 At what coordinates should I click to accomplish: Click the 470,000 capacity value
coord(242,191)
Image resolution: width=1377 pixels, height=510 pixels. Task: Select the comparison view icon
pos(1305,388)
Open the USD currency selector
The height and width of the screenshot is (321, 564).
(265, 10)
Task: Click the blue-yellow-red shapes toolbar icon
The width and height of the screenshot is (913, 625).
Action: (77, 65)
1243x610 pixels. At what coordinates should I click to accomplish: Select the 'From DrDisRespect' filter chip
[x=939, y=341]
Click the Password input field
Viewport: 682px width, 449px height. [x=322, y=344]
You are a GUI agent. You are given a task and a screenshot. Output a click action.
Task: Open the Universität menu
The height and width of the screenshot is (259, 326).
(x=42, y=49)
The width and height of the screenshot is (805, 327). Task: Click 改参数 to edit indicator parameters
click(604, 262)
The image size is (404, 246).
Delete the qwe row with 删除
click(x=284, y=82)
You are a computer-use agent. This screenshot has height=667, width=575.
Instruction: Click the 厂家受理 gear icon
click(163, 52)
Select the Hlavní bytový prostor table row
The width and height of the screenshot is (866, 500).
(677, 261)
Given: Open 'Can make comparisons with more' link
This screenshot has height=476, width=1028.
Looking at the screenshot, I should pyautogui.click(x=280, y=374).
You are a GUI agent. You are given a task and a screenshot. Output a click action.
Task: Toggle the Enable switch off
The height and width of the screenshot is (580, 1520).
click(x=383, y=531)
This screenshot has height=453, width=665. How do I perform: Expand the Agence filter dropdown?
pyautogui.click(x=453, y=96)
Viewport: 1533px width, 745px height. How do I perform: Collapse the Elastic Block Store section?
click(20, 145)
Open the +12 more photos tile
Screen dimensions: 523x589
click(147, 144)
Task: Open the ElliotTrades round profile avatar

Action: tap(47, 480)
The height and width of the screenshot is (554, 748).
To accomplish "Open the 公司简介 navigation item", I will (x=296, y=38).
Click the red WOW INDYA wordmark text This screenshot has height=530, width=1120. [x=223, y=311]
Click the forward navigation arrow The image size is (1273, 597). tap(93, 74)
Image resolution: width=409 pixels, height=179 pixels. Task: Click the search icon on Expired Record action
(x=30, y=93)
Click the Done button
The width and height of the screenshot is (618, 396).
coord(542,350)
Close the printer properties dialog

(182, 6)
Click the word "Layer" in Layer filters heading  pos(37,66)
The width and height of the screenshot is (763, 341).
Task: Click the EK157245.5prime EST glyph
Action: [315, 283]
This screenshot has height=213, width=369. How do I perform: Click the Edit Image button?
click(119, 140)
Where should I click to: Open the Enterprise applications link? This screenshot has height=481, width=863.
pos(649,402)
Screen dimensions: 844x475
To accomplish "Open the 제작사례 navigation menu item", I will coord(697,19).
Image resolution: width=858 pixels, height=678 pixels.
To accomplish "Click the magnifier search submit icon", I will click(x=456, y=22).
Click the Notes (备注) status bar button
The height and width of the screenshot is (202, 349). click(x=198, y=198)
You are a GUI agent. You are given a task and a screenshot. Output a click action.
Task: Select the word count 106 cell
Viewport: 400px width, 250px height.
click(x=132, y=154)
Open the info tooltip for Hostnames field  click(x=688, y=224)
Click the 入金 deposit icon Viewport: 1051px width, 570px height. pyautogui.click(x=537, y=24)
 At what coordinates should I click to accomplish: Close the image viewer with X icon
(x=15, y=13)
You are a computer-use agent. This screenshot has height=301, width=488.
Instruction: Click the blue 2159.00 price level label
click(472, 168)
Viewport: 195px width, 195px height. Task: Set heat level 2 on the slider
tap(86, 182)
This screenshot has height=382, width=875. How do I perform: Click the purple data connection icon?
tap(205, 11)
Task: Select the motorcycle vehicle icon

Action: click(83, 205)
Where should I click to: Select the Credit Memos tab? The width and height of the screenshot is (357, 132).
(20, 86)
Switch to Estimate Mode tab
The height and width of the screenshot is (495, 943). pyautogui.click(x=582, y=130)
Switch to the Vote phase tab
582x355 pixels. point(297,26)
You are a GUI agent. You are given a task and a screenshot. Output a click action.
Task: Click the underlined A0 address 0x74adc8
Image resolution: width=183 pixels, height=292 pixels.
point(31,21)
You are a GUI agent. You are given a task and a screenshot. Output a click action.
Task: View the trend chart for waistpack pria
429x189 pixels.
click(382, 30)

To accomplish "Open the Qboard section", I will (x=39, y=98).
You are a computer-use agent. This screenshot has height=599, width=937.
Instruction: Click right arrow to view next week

------------------------

§ Required work: Note each line above that contains "will" and copy it out.

§ Your response:
To accomplish "Open the 公司简介 navigation item", I will (x=296, y=38).
To accomplish "Open the 제작사례 navigation menu item", I will coord(697,19).
To accomplish "Click the magnifier search submit icon", I will click(x=456, y=22).
To accomplish "Open the Qboard section", I will (x=39, y=98).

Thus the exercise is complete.